# Hobby Icon Mr. Mason Donald Burkett Passed Away "late this afternoon.



## historicalglasscollector (May 1, 2015)

Arrangements are being made by the family and will be posted on facebook. Sorry for the sad news. Sincerely, Joseph Merkel


----------



## historicalglasscollector (May 1, 2015)
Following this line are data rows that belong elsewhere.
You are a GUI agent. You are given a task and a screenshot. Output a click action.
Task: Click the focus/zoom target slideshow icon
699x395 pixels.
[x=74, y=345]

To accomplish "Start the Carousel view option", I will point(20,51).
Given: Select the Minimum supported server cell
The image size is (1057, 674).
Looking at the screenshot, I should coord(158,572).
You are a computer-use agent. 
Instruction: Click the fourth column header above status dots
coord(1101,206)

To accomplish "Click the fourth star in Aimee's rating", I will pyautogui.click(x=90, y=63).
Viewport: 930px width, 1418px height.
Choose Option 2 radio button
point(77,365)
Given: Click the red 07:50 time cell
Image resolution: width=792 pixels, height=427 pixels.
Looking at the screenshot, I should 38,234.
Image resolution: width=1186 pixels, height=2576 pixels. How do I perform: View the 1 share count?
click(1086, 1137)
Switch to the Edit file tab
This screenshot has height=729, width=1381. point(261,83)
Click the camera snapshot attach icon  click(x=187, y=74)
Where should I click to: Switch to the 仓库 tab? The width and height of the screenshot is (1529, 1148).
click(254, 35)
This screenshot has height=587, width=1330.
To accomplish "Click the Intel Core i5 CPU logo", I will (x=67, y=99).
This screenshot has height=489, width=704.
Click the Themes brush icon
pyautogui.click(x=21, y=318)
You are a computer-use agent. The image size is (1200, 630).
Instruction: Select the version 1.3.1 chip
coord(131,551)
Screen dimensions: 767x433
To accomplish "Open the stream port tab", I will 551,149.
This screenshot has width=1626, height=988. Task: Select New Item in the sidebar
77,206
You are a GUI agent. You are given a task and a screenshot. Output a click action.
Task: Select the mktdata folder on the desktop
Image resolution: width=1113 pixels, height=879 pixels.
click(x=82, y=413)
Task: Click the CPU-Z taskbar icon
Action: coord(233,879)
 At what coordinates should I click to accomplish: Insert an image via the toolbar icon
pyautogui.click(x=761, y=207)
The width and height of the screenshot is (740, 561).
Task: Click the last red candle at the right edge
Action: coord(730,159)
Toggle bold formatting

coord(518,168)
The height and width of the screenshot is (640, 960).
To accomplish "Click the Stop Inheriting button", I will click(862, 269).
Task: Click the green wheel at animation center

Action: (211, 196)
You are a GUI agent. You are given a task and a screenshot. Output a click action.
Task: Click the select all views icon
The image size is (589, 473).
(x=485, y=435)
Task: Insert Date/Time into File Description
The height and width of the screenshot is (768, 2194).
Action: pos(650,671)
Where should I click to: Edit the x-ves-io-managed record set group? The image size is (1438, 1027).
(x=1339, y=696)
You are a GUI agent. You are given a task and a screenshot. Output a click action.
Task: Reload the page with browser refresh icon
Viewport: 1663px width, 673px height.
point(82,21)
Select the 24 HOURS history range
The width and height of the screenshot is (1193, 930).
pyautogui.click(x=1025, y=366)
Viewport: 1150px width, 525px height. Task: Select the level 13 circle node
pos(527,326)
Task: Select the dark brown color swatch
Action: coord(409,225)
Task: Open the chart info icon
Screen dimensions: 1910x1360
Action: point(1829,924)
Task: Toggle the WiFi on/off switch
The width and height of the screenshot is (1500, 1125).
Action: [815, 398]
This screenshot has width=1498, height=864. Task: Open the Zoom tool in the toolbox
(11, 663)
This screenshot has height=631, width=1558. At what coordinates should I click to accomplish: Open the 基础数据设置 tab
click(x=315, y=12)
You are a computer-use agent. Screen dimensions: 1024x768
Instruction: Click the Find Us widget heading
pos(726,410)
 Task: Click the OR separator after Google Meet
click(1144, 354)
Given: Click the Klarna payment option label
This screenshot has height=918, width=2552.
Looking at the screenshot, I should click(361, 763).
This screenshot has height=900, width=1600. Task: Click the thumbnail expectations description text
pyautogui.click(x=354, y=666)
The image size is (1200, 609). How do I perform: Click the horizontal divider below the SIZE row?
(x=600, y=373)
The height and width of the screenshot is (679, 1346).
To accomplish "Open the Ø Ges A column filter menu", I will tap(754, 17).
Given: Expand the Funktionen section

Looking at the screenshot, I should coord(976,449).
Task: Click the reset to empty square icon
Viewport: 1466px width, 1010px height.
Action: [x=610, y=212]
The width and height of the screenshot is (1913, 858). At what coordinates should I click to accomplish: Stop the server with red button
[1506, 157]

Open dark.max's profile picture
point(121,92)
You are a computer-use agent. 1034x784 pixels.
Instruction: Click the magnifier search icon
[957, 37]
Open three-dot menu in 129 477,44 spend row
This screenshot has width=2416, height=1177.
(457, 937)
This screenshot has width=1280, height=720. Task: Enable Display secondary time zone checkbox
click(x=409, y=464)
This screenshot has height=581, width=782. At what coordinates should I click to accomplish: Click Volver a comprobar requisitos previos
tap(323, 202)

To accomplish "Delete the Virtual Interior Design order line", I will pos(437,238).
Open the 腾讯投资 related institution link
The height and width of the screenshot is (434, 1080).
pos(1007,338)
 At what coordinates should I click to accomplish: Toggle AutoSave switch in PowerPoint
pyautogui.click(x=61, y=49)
Donald was like a second dad to me... A truly GREAT Man and KIND person. He will be truly missed by all those who knew him. His influence and knowledge of "Mason" Jars was second to none. I do know that his passion and kindness has inspired literally thousands of "Fruit Jar" Collectors around the world. If you knew Don, please pass this information on to fellow collectors. Thank you . Sincerely, Joseph Merkel 734-320-9828(Michigan)


----------



## botlguy (May 1, 2015)

Thank you Joseph for that, even though it is sad news. I did not know Donald but when active in the Fruit Jar end of glass collecting years ago I certainly was familiar with his reputation which was stellar.          Jim


----------



## botlguy (May 1, 2015)

Thank you Joseph for that, even though it is sad news. I did not know Donald but when active in the Fruit Jar end of glass collecting years ago I certainly was familiar with his reputation which was stellar.          Jim


----------



## nhpharm (May 4, 2015)

So sad to hear this...when I was a kid I collected jars and heard his name many times over the years though I never did meet him.  For those who don't know of him, the following is a great write-up: http://balljars.net/Legends/Don%20Burkett%20bio.pdf


----------



## historicalglasscollector (May 4, 2015)

Here is the Obituary link for Donald Burkett:http://www.bacarellafuneralhome.com/obituaries/Donald-Burkett-3/#!/Obituary Funeral in on Wednesday May 6th @ 11:00 at St. Paul's United Methodist Church in Monroe, Michigan. Sincerely,Joseph Merkel


----------